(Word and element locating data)
-- Begin --
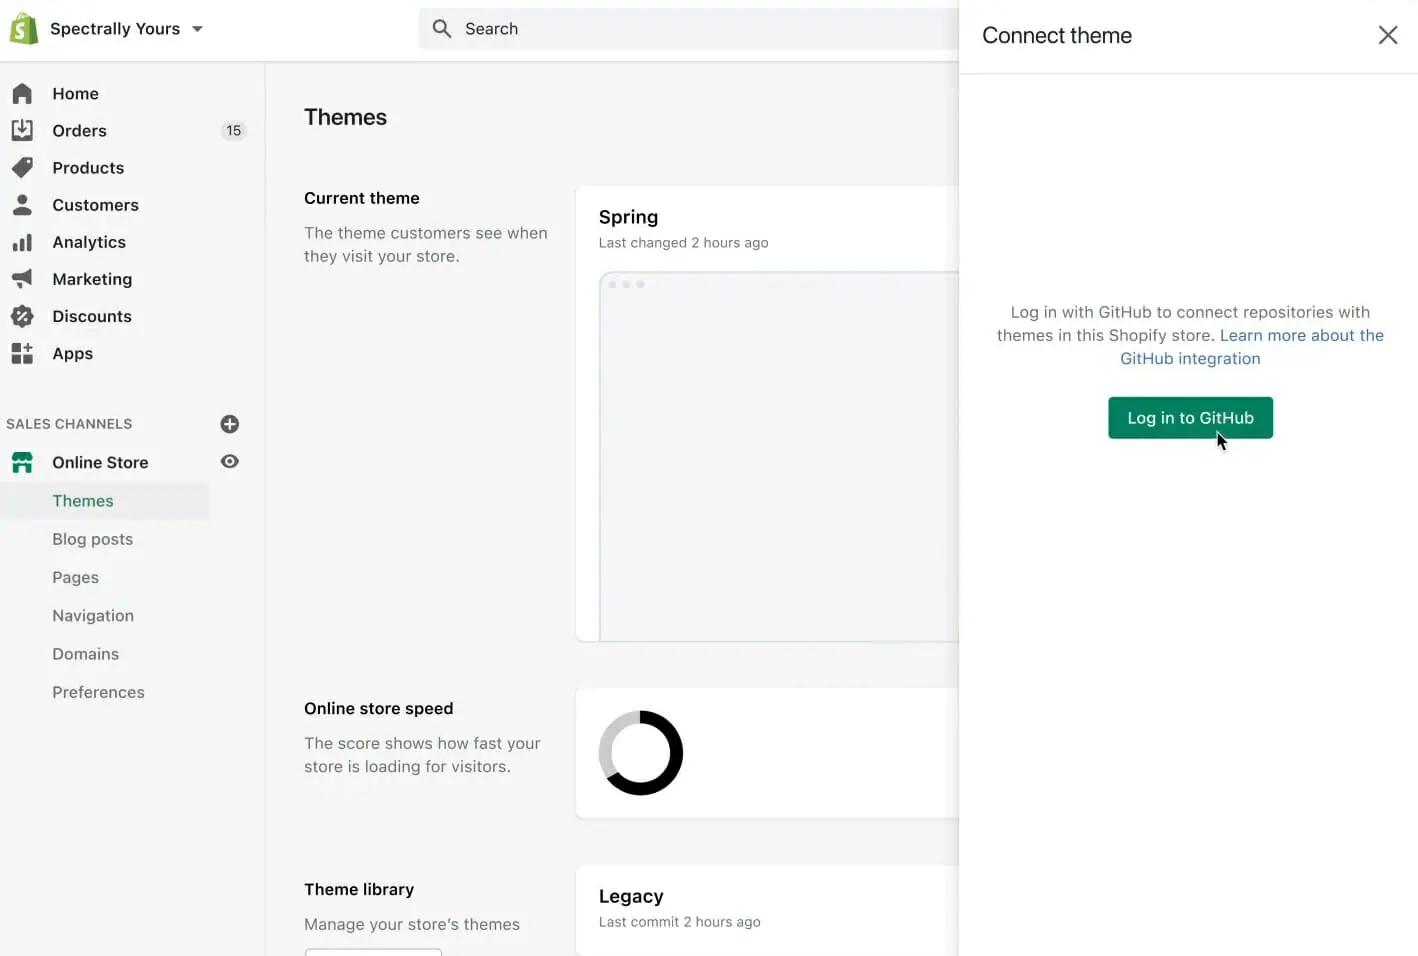The width and height of the screenshot is (1418, 956).
Task: Add a sales channel with plus icon
Action: point(229,424)
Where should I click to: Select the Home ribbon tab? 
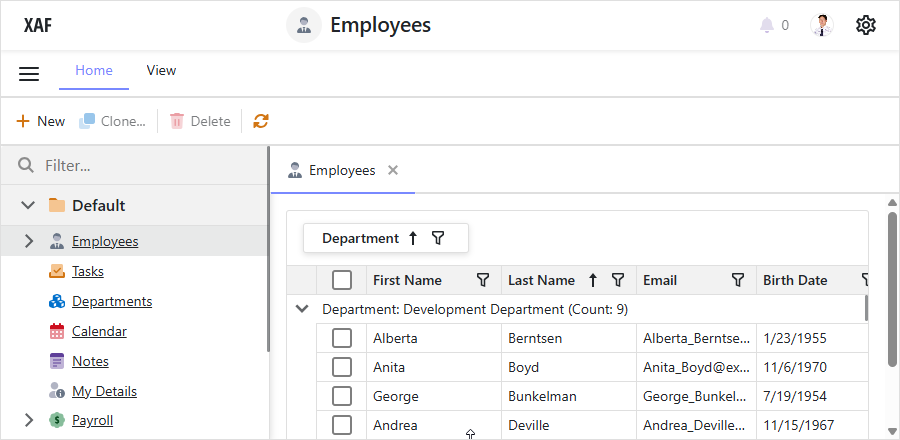pyautogui.click(x=94, y=70)
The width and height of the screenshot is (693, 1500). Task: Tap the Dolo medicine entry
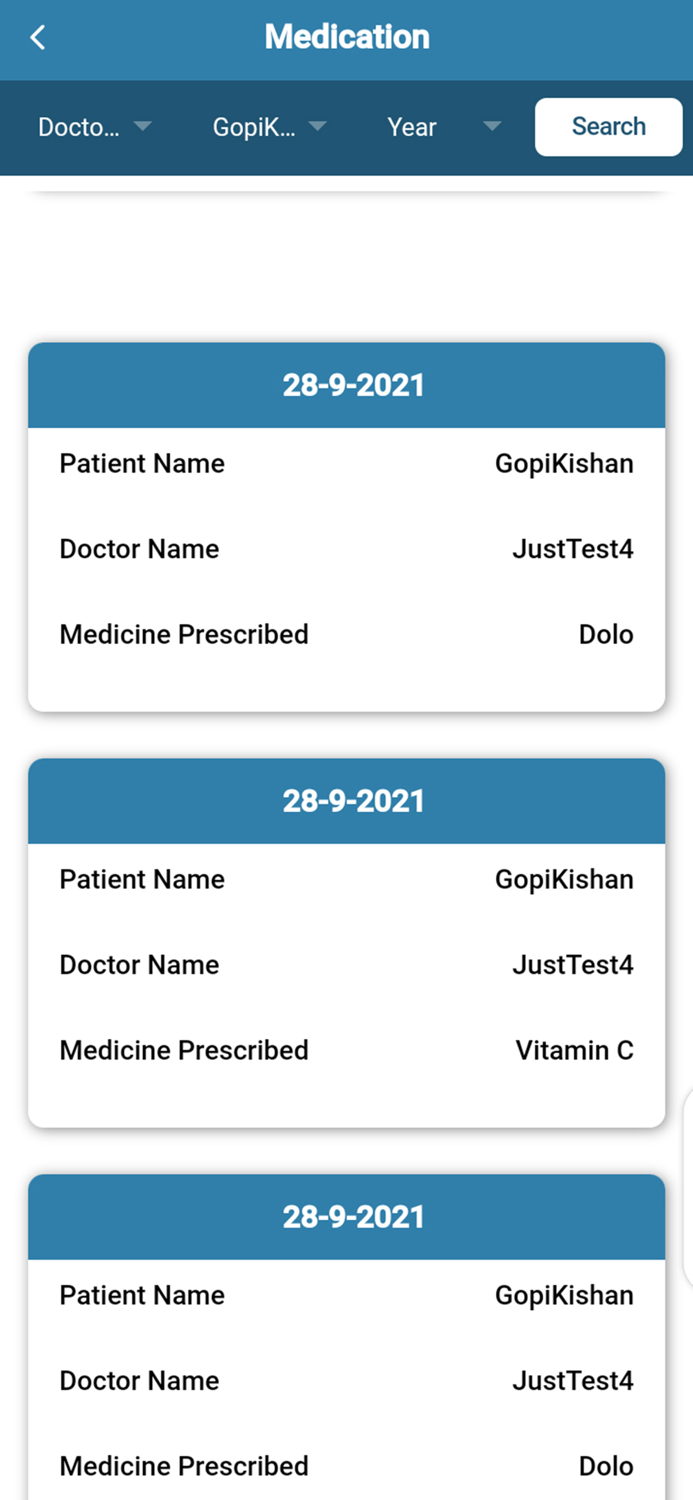tap(606, 634)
-- End --
* **Task to carry out**
Update the lines from the one containing "The width and height of the screenshot is (693, 1500)." through the end of the lines by replacing "medicine" with "tablet" and changing nothing else, then give only those lines, without the pictures.

* **Response for this exercise**
The width and height of the screenshot is (693, 1500). Task: Tap the Dolo tablet entry
tap(606, 634)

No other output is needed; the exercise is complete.